The mammalian FliI protein is directly involved as a co-activator in signalling via NRs, in this case, the oestrogen and thyroid hormone receptors [14]. FliI was shown to interact directly with NRs and the NR-co-activators CARM1 (co-activator-associated arginine methyltransferase 1) and GRIP1 (GR-interacting protein 1) (Figure 2). Specific ablation of FliI in cultured cells using siRNA (small interfering RNA) effectively inhibited oestrogen-dependent reporter gene expression, and endogenous FliI was shown to be part of a large oestrogen receptor-associated co-activator complex assembled on the promoter region of an oestrogen-inducible gene. The NR co-activator function of FliI was dependent on the expression of the p160 co-activator GRIP1. FliI also interacts with the actin-related protein BAF53 (Brg- or Brm-associated factor 53) [14] and with actin itself, both components of SWI–SNF (mating type switching–sucrose non-fermenting) co-activator complexes. FliI may thus help in linking p160 coactivator complexes with SWI–SNF complexes; both of these complexes remodel chromatin by different but complementary mechanisms (histone modification and ATP-dependent nucleosome remodelling respectively). FliI is also known to interact with FLAP1/LRRFIP2 (where FLAP1 stands for FliI-leucine-rich repeat-associated protein 1 and LRRFIP2 for leucine-rich repeat in FliI-interacting protein 2) and FLAP2/TRIP/LRRFIP1/GCF2 (where TRIP stands for TAR RNA-interacting protein and GCF2 for GC-binding factor 2) and with Ras (reviewed in [4]). FLAP2 has been shown previously to play a role as a transcription repressor of several genes (reviewed in [4]). Whether these additional interactions of FliI (Figure 2) relate to the NR co-activator activity of FliI remains to be determined.

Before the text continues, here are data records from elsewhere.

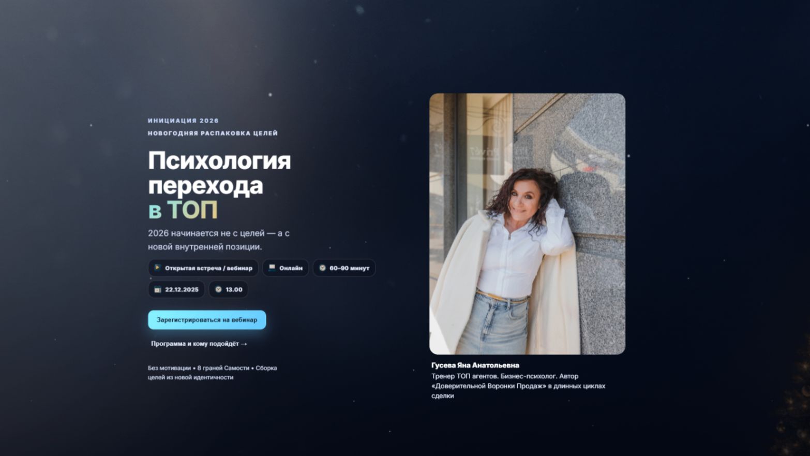Click the laptop icon beside Онлайн
810x456 pixels.
point(272,268)
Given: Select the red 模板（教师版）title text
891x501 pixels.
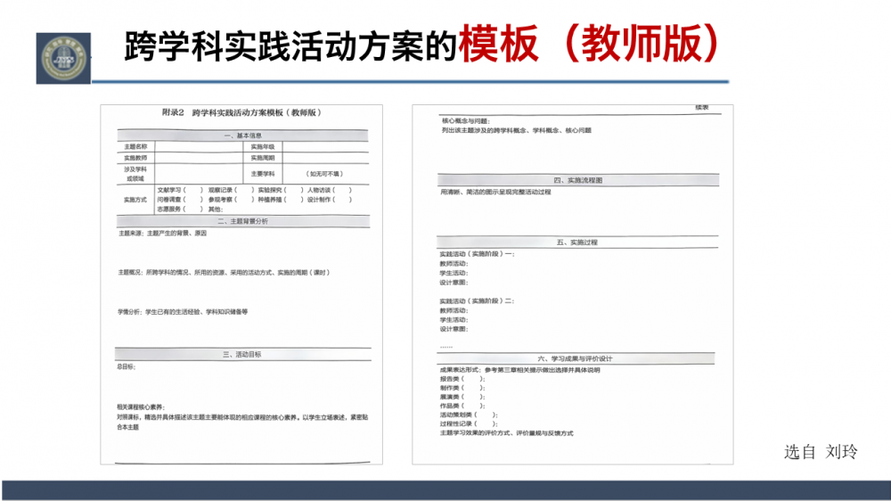Looking at the screenshot, I should click(589, 43).
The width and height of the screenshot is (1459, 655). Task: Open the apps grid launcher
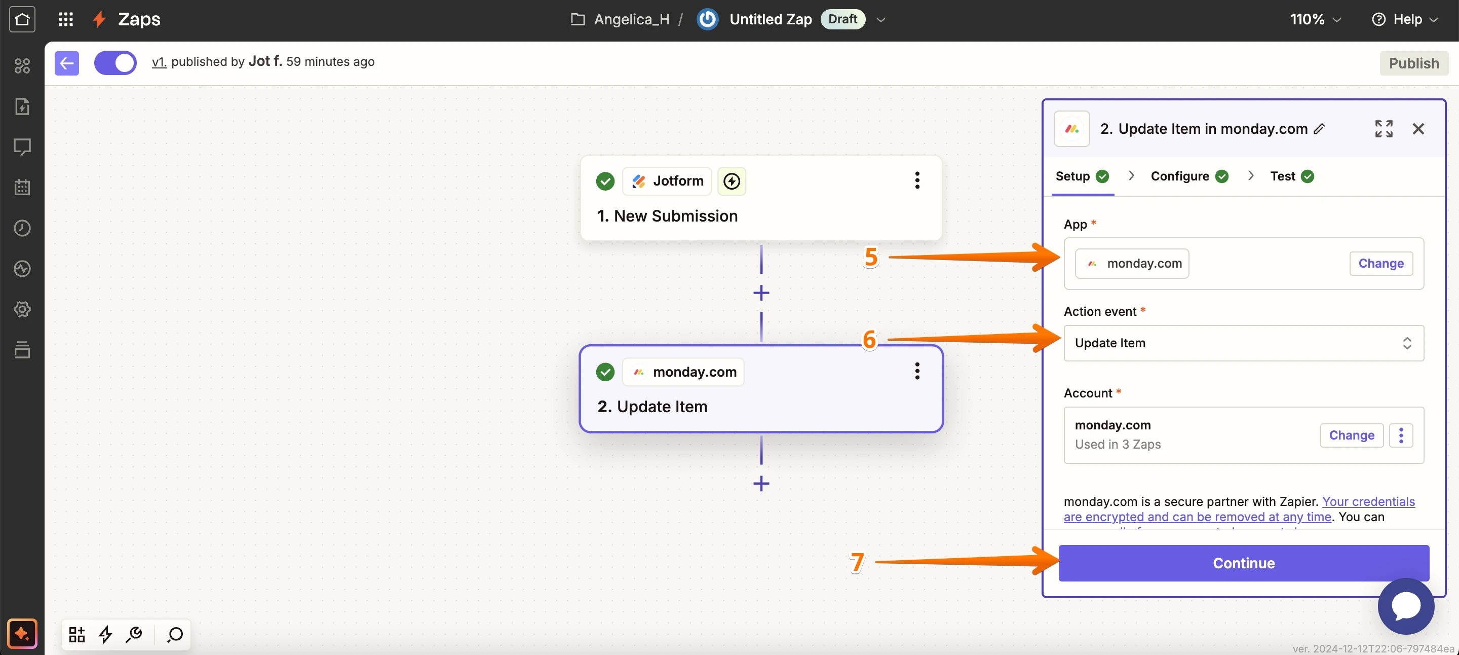point(66,19)
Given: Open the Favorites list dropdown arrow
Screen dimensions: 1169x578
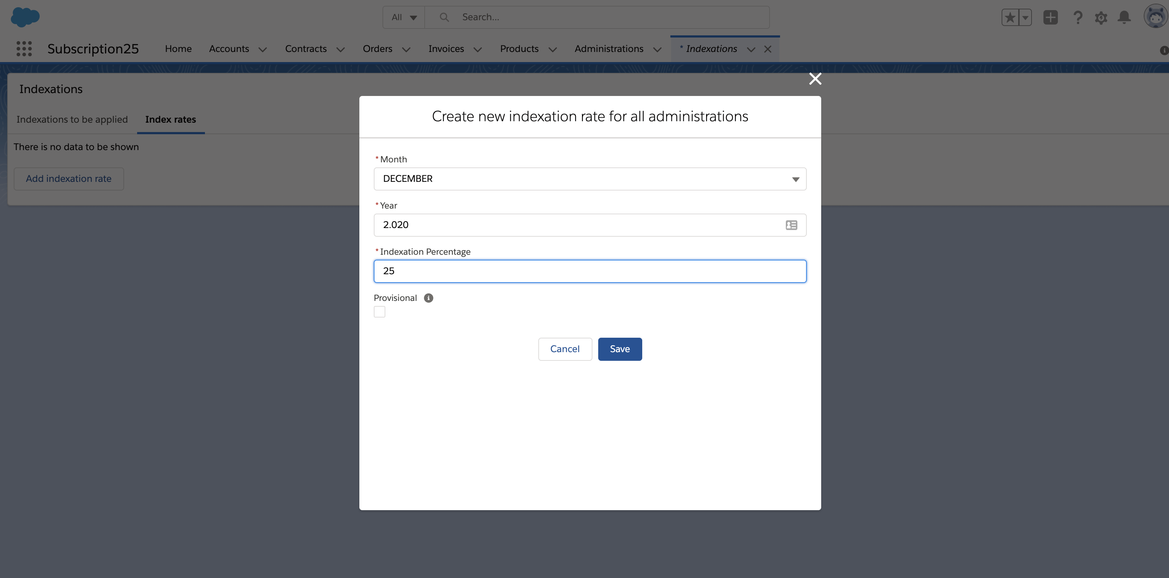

Interactions of FliI, a gelsolin family member, with proteins of the p160 and SWI–SNF co-activator complexes [14] at the promoter of an NR-responsive gene

Figure 2
Interactions of FliI, a gelsolin family member, with proteins of the p160 and SWI–SNF co-activator complexes [14] at the promoter of an NR-responsive gene

•, NR response element. Solid arrows indicate enzymic activities. Broken arrows indicate additional interactions (see text).

Figure 2
Interactions of FliI, a gelsolin family member, with proteins of the p160 and SWI–SNF co-activator complexes [14] at the promoter of an NR-responsive gene

•, NR response element. Solid arrows indicate enzymic activities. Broken arrows indicate additional interactions (see text).

Conclusion

At least three members of the gelsolin family, supervillin, gelsolin and FliI, now appear to be involved in NR-mediated signalling. It seems a safe prediction that additional members of the family, such as CapG, which exhibits significant nuclear localization [15], may be found to be involved in NR-related signalling processes, in addition to their well-recognized function in the modulation of cytoskeletal actin dynamics. The discovery of a completely unexpected role for supervillin, gelsolin and FliI in NR signalling has opened a new chapter in research on the gelsolin family as well as providing important new insights into the mechanisms of gene regulation via NRs.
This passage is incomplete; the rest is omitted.